Only the lines from the one with "You are a GUI" through the end of the data below belong in the answer, restated word for word, pictures excluded.

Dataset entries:
_ _ _ _ _

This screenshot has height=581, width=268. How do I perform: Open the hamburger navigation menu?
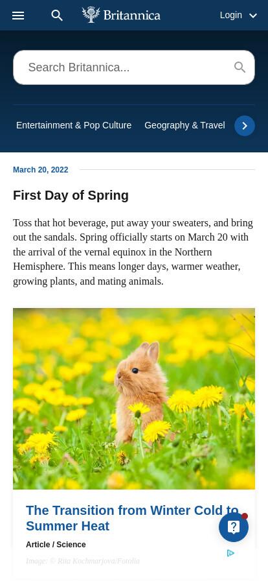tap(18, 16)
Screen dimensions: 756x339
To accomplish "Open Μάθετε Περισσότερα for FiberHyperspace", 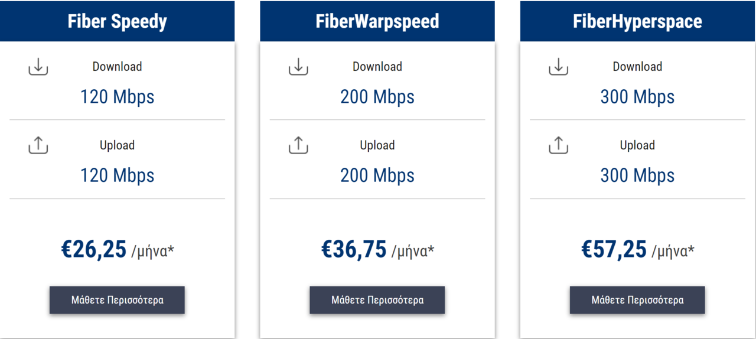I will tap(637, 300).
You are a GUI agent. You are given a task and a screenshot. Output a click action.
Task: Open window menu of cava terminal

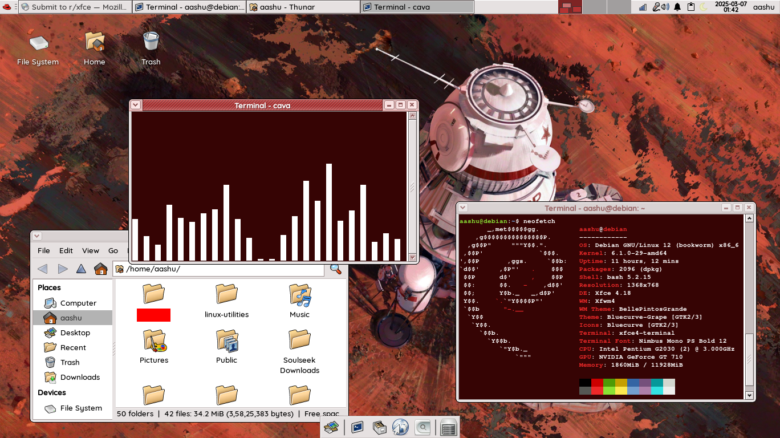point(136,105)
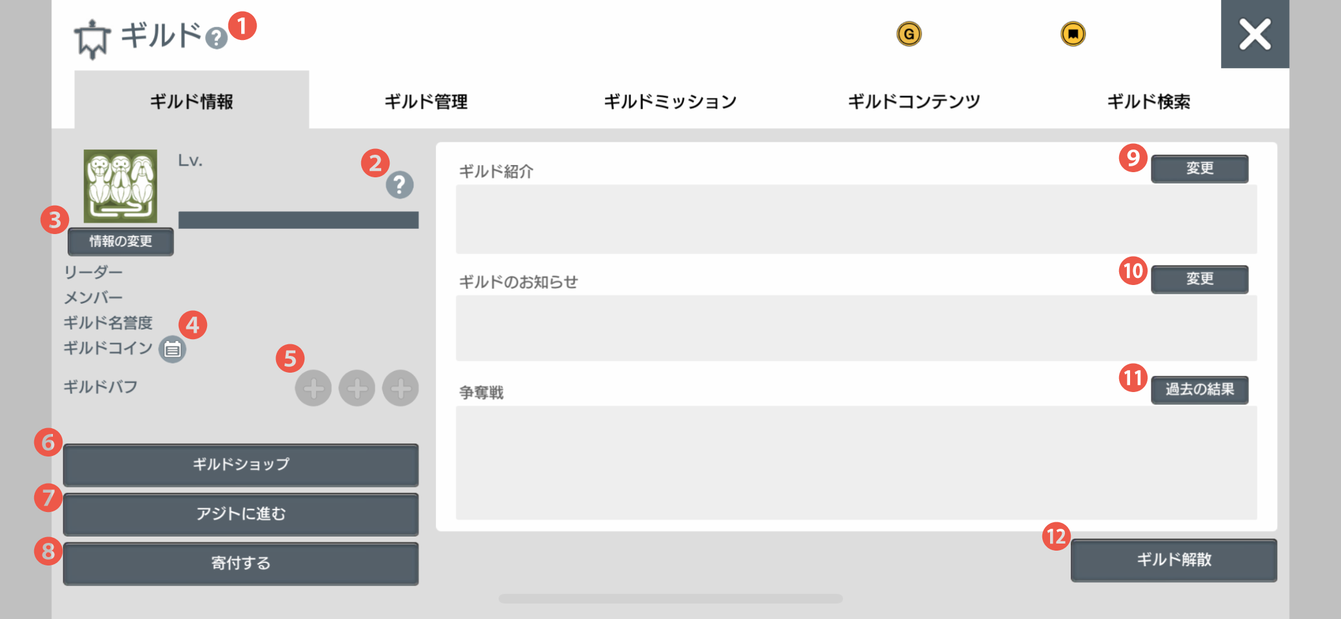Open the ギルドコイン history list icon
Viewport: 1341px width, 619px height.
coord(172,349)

_ _ _ _ _

=== Solution ===
You are a GUI agent. You are given a task and a screenshot. Output a click action.
Task: Open window menu of cava terminal

point(136,105)
Open the ギルドコイン history list icon
Viewport: 1341px width, 619px height.
coord(172,349)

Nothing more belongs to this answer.